Эту книгу нельзя пересказать: тексты Иванова отнюдь не бессюжетны, но
сюжет в них – не главное. Достаточно сложно и разобрать «Ночь в Сен-Клу»
на литературные винтики. Можно отметить обороты на грани
стилистического фола а-ля Владимир Набоков, неконтролируемые выплески
ярости а-ля Луи-Фердинанд Селин, потоки сознания а-ля Джеймс Джойс, – но
и это будет мимо. Наконец, сборник Иванова сложно прописать в какой-то
одной культуре. Хотя в сборнике немало страниц посвящено Эстонии, он не
про Эстонию, а равно не про Россию или, скажем, Францию.

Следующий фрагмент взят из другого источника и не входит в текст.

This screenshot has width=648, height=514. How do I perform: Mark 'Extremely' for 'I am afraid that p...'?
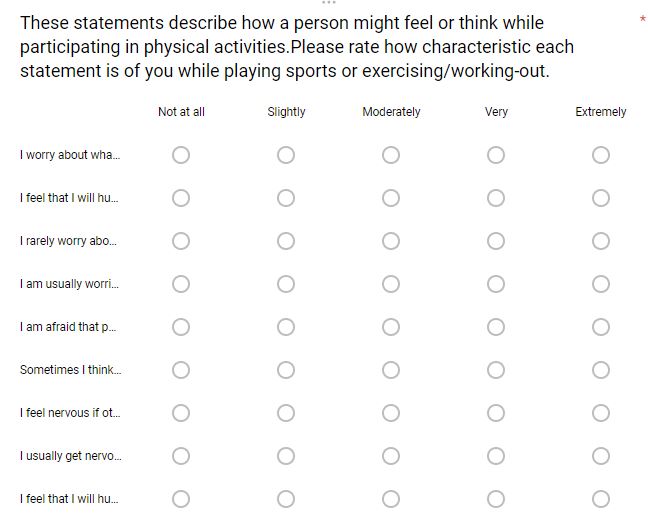pos(601,327)
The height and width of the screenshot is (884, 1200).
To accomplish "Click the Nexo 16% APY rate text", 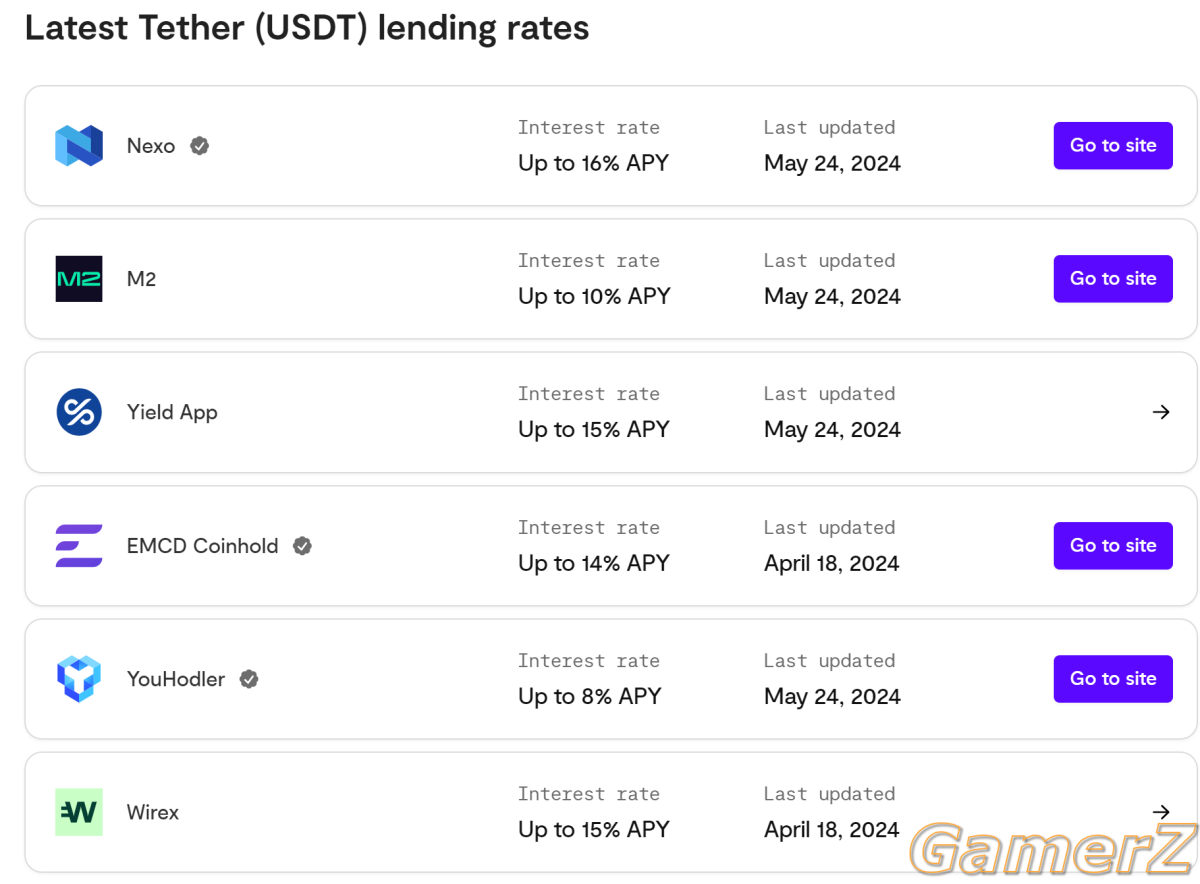I will pyautogui.click(x=593, y=163).
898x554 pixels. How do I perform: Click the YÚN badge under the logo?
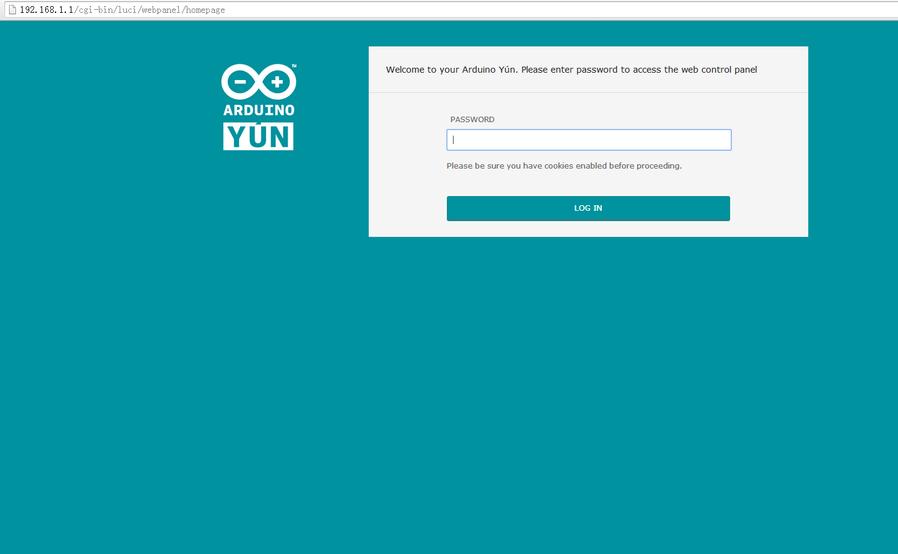pos(258,135)
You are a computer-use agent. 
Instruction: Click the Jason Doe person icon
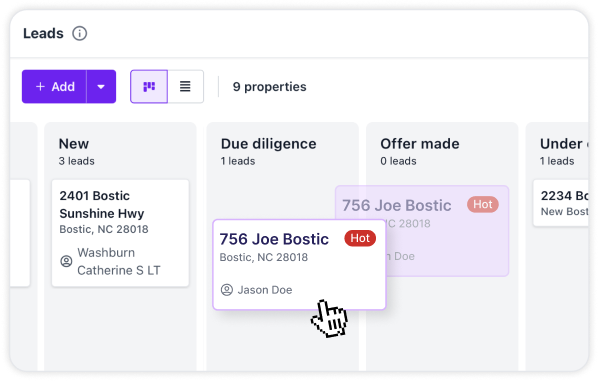227,290
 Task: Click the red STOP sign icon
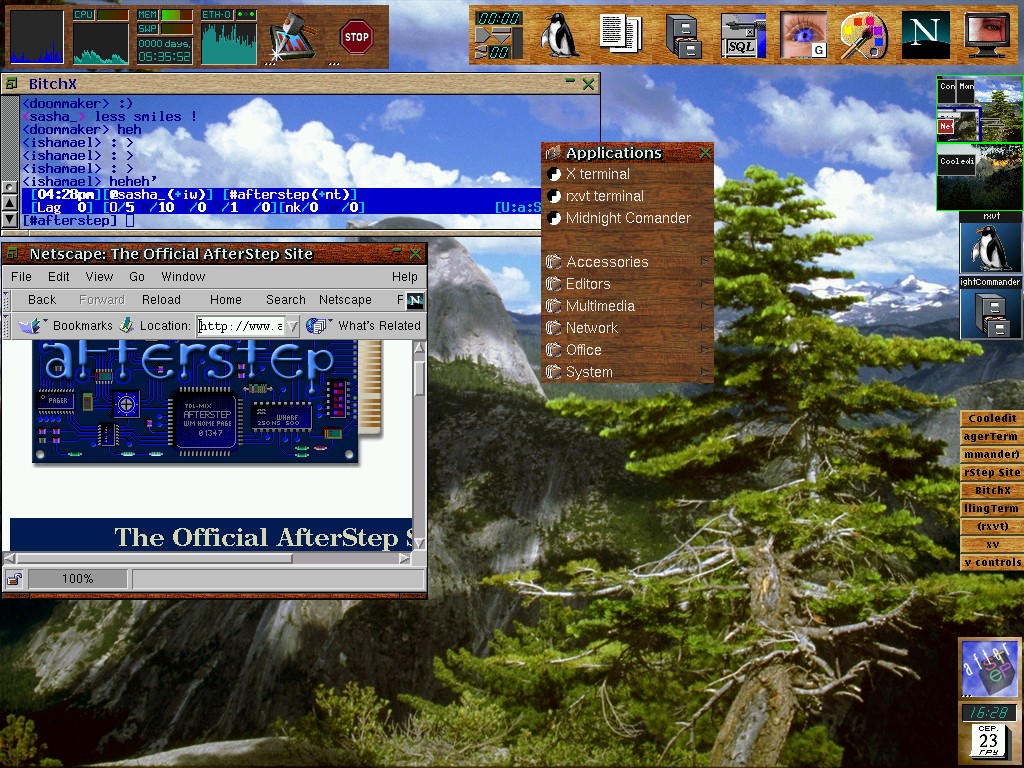coord(355,38)
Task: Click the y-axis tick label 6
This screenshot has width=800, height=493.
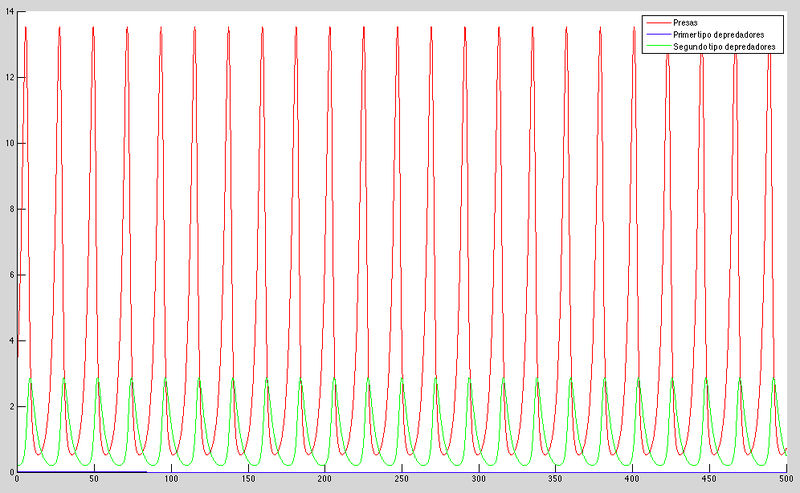Action: click(x=10, y=275)
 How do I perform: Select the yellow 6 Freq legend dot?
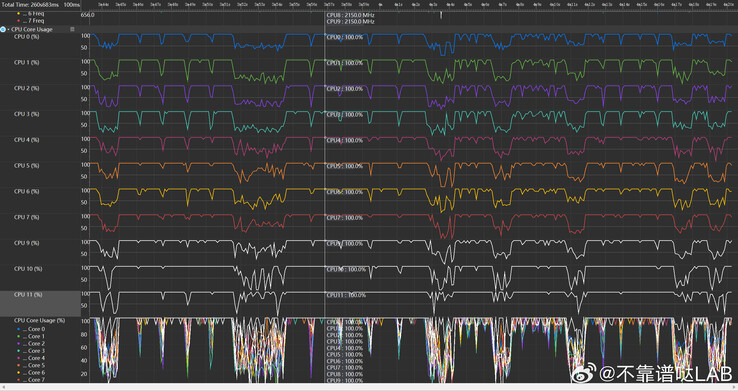click(18, 14)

Точнее, Эстония тут – часть одинаково неудобоваримого пространства, в
котором живет герой. Таллинн стоит в одном ряду с Москвой, Дельфтом,
Парижем, Амстердамом, Кэрриком, занимая, впрочем, особое место в душе
героя: «О, как в эти минуты я любил мой Таллин! Мой Таллин! Не твой, не
его, не ее, а мой, мой, мой! Не чей-то там... не общий! Не
Таллин-на-всех, а сугубо мой, – ведь он единственный! И никто его у меня
не отнимет... ни политики, ни убийцы... ни экономика, ни кризис... ни
закон о гражданстве... ни всеобщее благоденствие... ни история, ни
наука... ни сума, ни тюрьма... никто и ничто! Для этого им придется
поднатужиться и вырвать мое сердце или хотя бы оставить его».
Вернее всего будет назвать «Ночь в Сен-Клу» хроникой тотального
отвращения. Степан Ракитин – человек глубоко несчастный. Его настоящее
никчемно, прошлое – список потерь, будущее – призрачно и зыбко. Ракитин
беспрерывно перебирает мучительные воспоминания и с холодной яростью
препарирует души окружающих в реальном времени. Ему обрыдло все. Его
мутит от людей. Он сам себе невыносим. Ему страшно. Ему тошно. Эта
экзистенциальная трагедия для писателя куда важнее, чем экономический
кризис, политический цирк и бесконечные реверберации от переноса
Бронзового солдата. Ракитин пытается понять, что делать с самой жизнью.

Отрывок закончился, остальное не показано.